Immediate and extensive surgical debridement of all necrotic tissue is essential, together with broad-spectrum empiric antibiotic. Debridement should be performed as soon as possible. The goal is to remove necrotic fascia, all necrotic tissue, including muscle and skin if necessary, according to the extended inflammation. Necrotic tissue does not have blood flow or oxygenation and requires surgical removal to reduce both bacterial and inflammatory burden .
It is difficult to state that the implantation of the propylene mesh was a direct reason for the complication six years later in the second presented case. In this case, the patient had insulin-treated diabetes and obesity; the fact that makes the connection more likely is the erosion of suburethral mucosa that the patient suffered from nine months after the initial surgery. It could be that weakened immunity caused delayed infection of the mesh.
Hemodynamic stabilization, administration of broad spectrum intravenously antibiotic therapy, and early surgical procedures with mesh removal, fasciotomy, and soft tissue debridement are methods that improve survival of the affected patient.

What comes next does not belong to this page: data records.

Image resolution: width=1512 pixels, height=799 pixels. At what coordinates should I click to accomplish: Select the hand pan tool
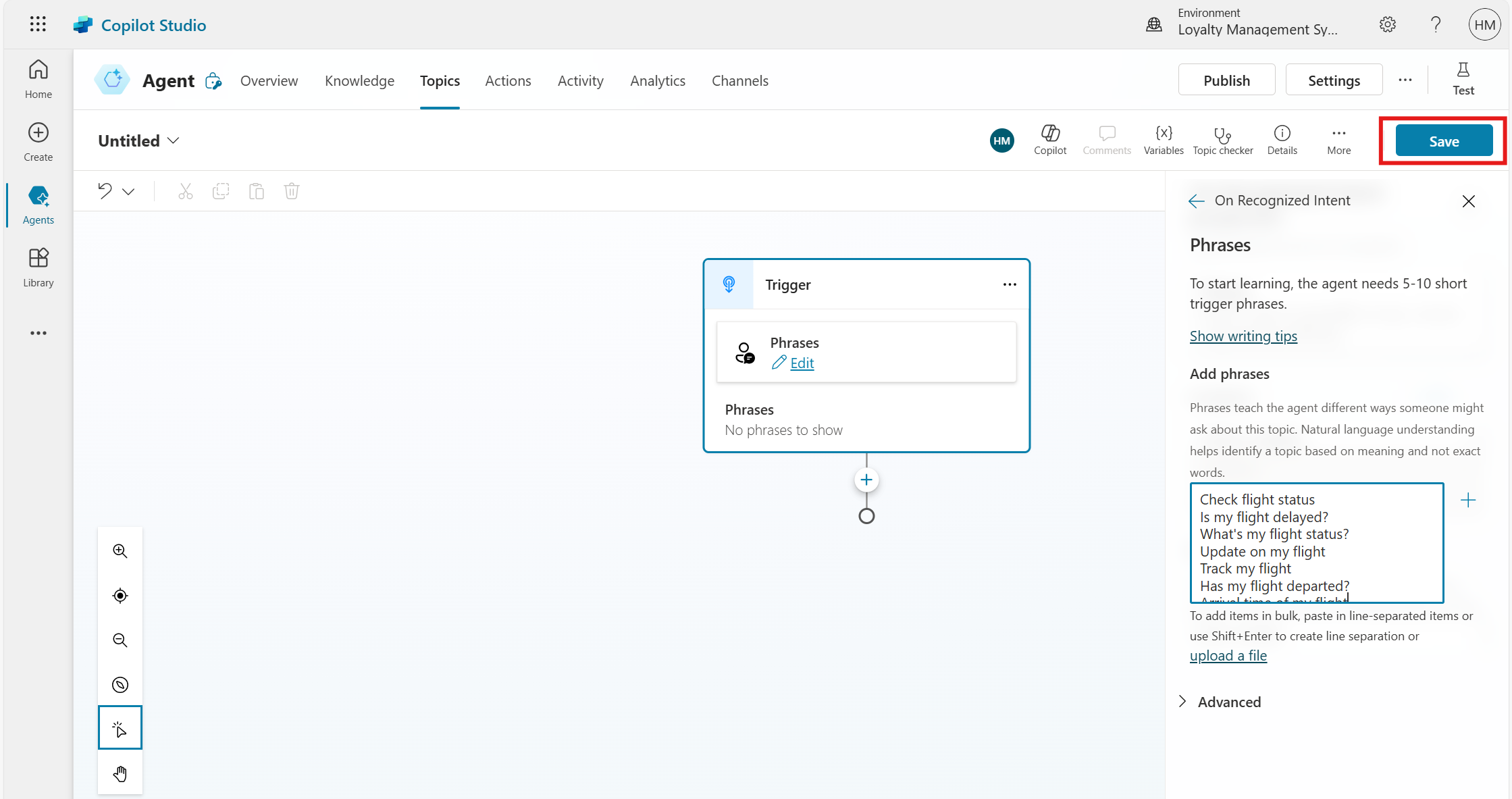click(x=120, y=773)

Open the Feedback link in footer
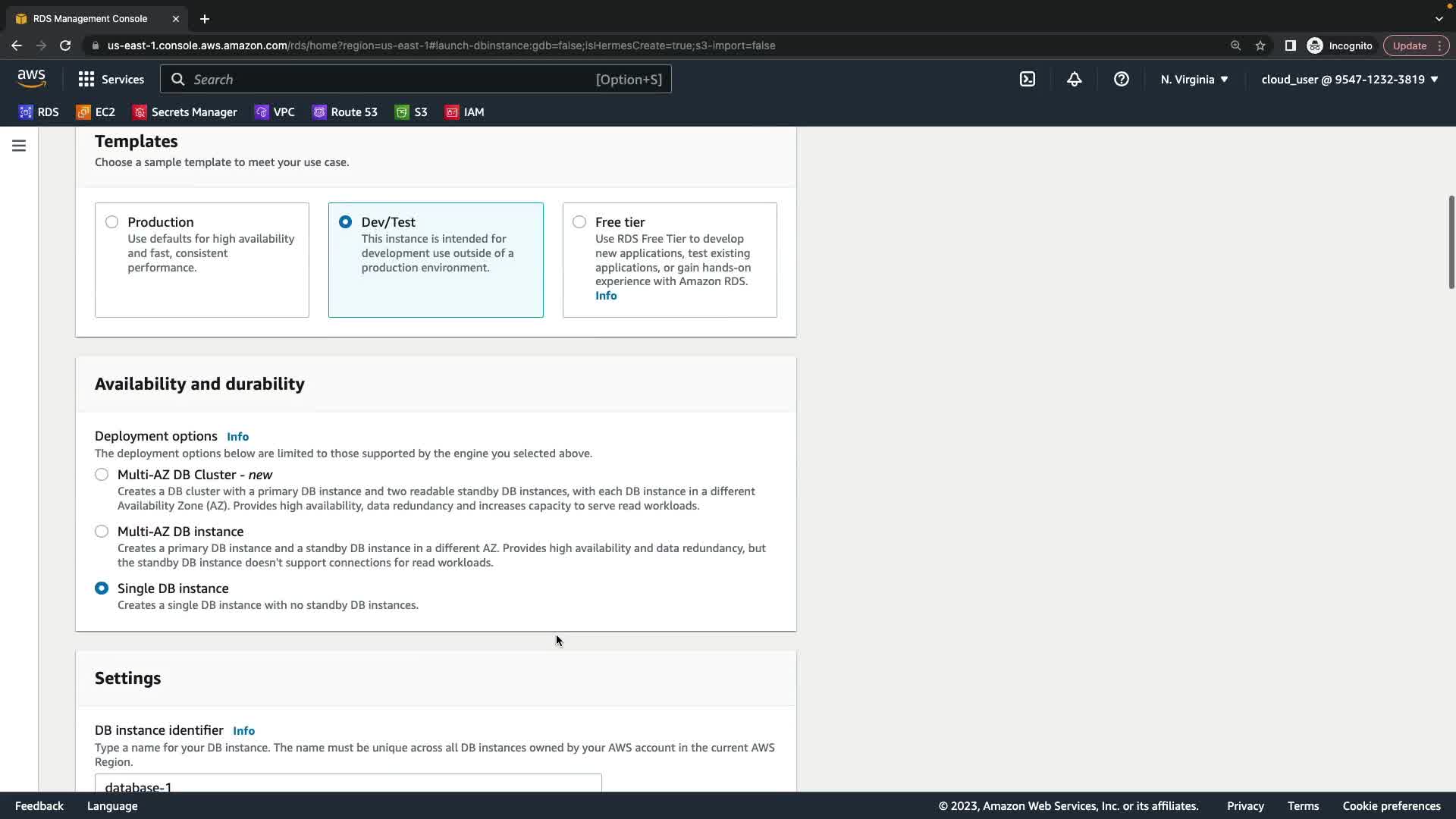39,806

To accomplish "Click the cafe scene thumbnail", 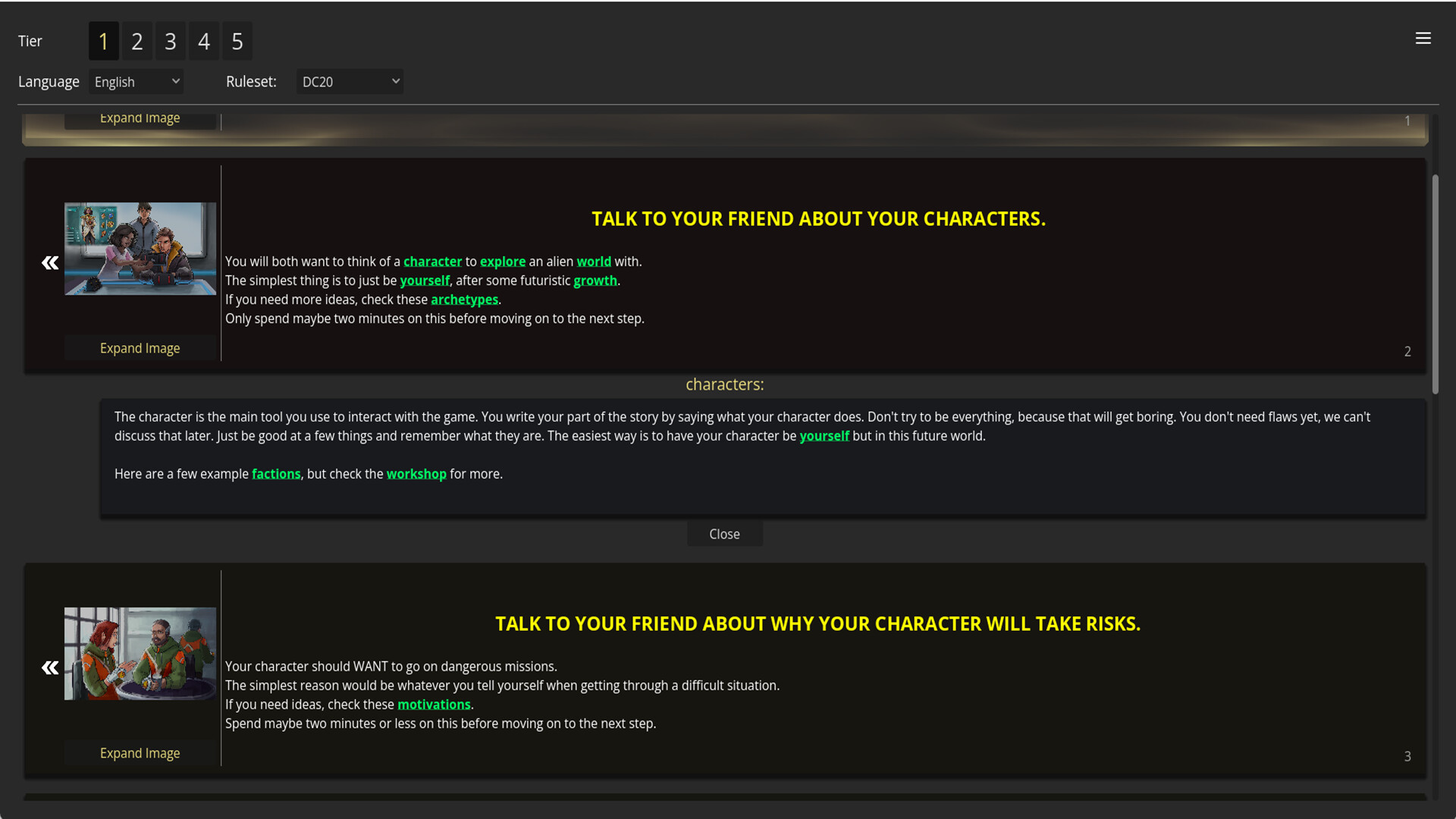I will (140, 654).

Complications after TVT-O can present a diagnostic dilemma. Immediate recognition of the clinical picture and adequate diagnosis is crucial for successful treatment of necrotizing fasciitis, which is a rapidly progressive disease. The present authors’ experiences, relevant references in the literature, and the presented patients suggest that there is a need to limit the use of meshes. They should only be used with recurrent symptoms and after unsuccessful conservative treatment. Placement should be carried out in experienced referral centers and in the hands of trained surgeons. In addition to minor complications, there is always the possibility of a major complication, such as severe necrotizing fasciitis with rapid progression and systemic toxemia.